The local structure of a protein strongly impacts its function and interactions with other molecules. Therefore, a concise, informative representation of a local protein environment is essential for modeling and designing proteins and biomolecular interactions. However, these environments' extensive structural and chemical variability makes them challenging to model, and such representations remain under-explored. In this work, we propose a novel representation for a local protein environment derived from the intermediate features of atomistic foundation models (AFMs). We demonstrate that this embedding effectively captures both local structure (e.g., secondary motifs), and chemical features (e.g., amino-acid identity and protonation state). We further show that the AFM-derived representation space exhibits meaningful structure, enabling the construction of data-driven priors over the distribution of biomolecular environments. Finally, in the context of biomolecular NMR spectroscopy, we demonstrate that the proposed representations enable a first-of-its-kind physics-informed chemical shift predictor that achieves state-of-the-art accuracy. Our results demonstrate the surprising effectiveness of atomistic foundation models and their emergent representations for protein modeling beyond traditional molecular simulations. We believe this will open new lines of work in constructing effective functional representations for protein environments.

Figures (16)

• Figure 1: Proposed construction of canonical local protein environment descriptors and their use. Machine learning force field (MLFF) models are pre-trained as energy and force regressors on databases of DFT-calculated energies, enabling them to learn zeroth, first, and second order latent representations of interatomic interactions. We embed local protein environments by extracting latent embeddings from pre-trained MLFFs for a focus residue and all atoms within a $5$Å radius of the residue. These embeddings are then mapped onto the atoms of the focus residue to construct canonical environment descriptors which can be used in downstream models for transfer learning to predict diverse chemical properties.
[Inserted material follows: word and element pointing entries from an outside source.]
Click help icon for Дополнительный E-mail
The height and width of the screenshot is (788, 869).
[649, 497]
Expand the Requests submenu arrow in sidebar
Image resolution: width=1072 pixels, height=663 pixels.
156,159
• Figure 2: MACE embedding space reveals meaningful structural and chemical information. Depicted are two-dimensional UMAP coordinates of $165,913$ protein environments from $1327$ non-redundant chains predicted by AlphaFold2 jumper2021highly, labeled left-to-right, top-to-bottom according to the DSSP secondary structure class (Table \ref{['tab:ss_codes']}), amino acid chemical identity, the pair of backbone dihedral angles $(\phi, \psi)$, and CA secondary chemical shift (relative to a random coil).
• Figure 3: Chemical shift prediction errors for different atom types evaluated on a test set of $132,228$ environments from $203$ non-redundant BMRB records with experimentally determined chemical shifts used as the reference. The median prediction error in ppm and the $25\%-75\%$ (boxes) and $5\%-95\%$ (whiskers) confidence intervals are depicted.
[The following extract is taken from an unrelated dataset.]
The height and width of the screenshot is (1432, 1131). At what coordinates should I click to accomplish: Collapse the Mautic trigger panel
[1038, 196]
• Figure 4: Synthetic example showing the influence of a phenylalanine sidechain aromatic ring on surrounding chemical shifts.A. The magnitude of change of backbone CA chemical shifts over different ring orientations as predicted using the proposed MACE-based predictor (left) and UCBShift-X (right). A $7$Å sphere indicates the radius from the ring center at which the influence of the ring current is expected to become negligible. Note that UCBShift-X predicts much longer-range, albeit small, ring influence extending beyond $20$Å. B. Locations of three nearby CA atoms; and C. their predicted chemical shifts vs. the ring orientation. Note the smooth $180^\circ$-periodic behavior of the MACE shift prediction and the decay of the effect scale with the distance from the ring.
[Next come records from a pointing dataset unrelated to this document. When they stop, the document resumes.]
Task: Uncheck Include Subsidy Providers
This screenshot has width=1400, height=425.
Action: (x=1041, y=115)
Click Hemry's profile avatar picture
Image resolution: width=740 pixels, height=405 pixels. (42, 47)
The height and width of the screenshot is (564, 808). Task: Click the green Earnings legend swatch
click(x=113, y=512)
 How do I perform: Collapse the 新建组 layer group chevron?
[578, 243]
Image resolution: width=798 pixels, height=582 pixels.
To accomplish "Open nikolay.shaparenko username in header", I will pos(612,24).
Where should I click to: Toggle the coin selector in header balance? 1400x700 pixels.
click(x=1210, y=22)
• Figure 5: Lower likelihood environments result in larger chemical shift prediction error. Chemical shift prediction accuracy of CA (left) and N (right) atoms stratified by the KDE-estimated likelihood of the corresponding MACE descriptors. Depicted are the median and $25\%$-$50\%$ confidence intervals. Higher-likelihood environments correspond to lower prediction error and can be used as an uncertainty measure.